Conversely, certain states have enacted statutes addressing this issue, and Williston on Contracts states:
Absent any agreement to the contrary, the statute of limitations for civil actions, by its plain terms, does not apply to an arbitration proceeding. Arbitration is not the bringing of an action under the statutes of limitation, and parties are generally free to structure their arbitration agreements as they see fit.[2]
In the Maryland case of Park Plus, Inc. v. Palisades of Towson, LLC, the Maryland Supreme Court held that “when the contract is silent on the issue, a petition to compel arbitration . . . is not subject to a defense under CJ § 5-101 [statute of limitations].”[3]
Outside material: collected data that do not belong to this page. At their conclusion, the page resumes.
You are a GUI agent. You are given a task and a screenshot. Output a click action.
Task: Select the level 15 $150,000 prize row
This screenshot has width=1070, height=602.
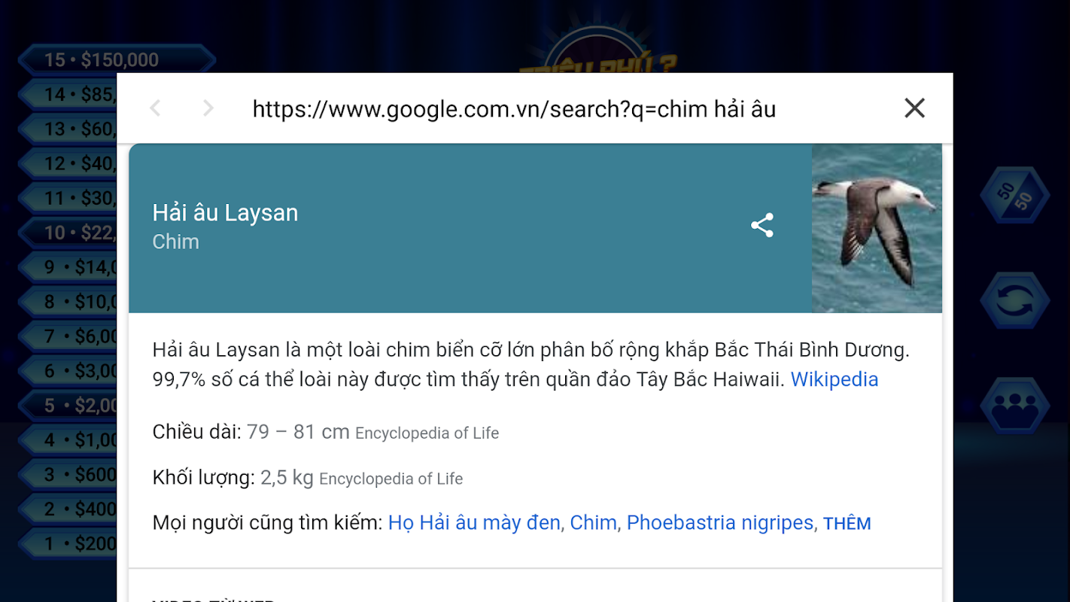point(117,59)
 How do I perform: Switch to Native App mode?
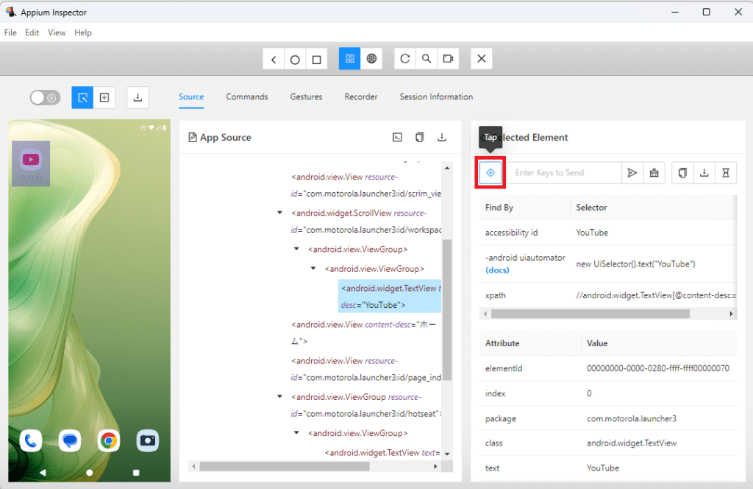click(x=349, y=59)
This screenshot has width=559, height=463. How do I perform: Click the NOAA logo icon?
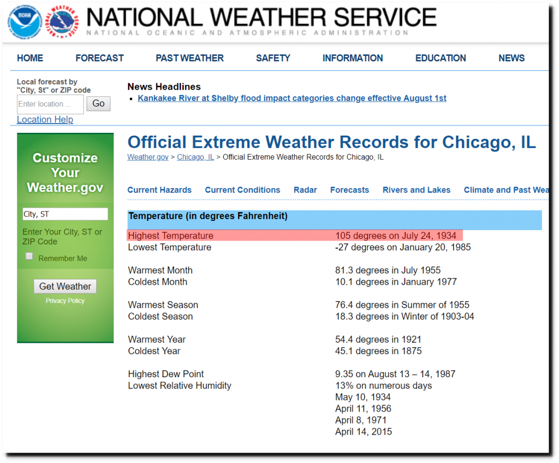tap(25, 21)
Jurisdictional Dismissals and Their Implications
A critical concern arises when arbitration is dismissed on jurisdictional grounds, such as the absence of coverage on the tortfeasor, and the statute of limitations for the underlying tort claim has expired. In such cases, the subrogated carrier may find itself without a viable path to recovery. This underscores the importance of understanding how different jurisdictions handle the tolling of statutes of limitations in arbitration contexts.
Case Law Across Various Jurisdictions
Michigan: In Legacy Custom Builders, Inc. v. Rogers, the Michigan Court of Appeals addressed whether filing for arbitration tolls the statute of limitations.[4] The court held that initiating arbitration does not toll the statute of limitations for filing a civil action unless the parties have expressly agreed otherwise. This decision emphasizes the necessity for parties to clearly define the impact of arbitration on limitation periods in their negotiations and dealings.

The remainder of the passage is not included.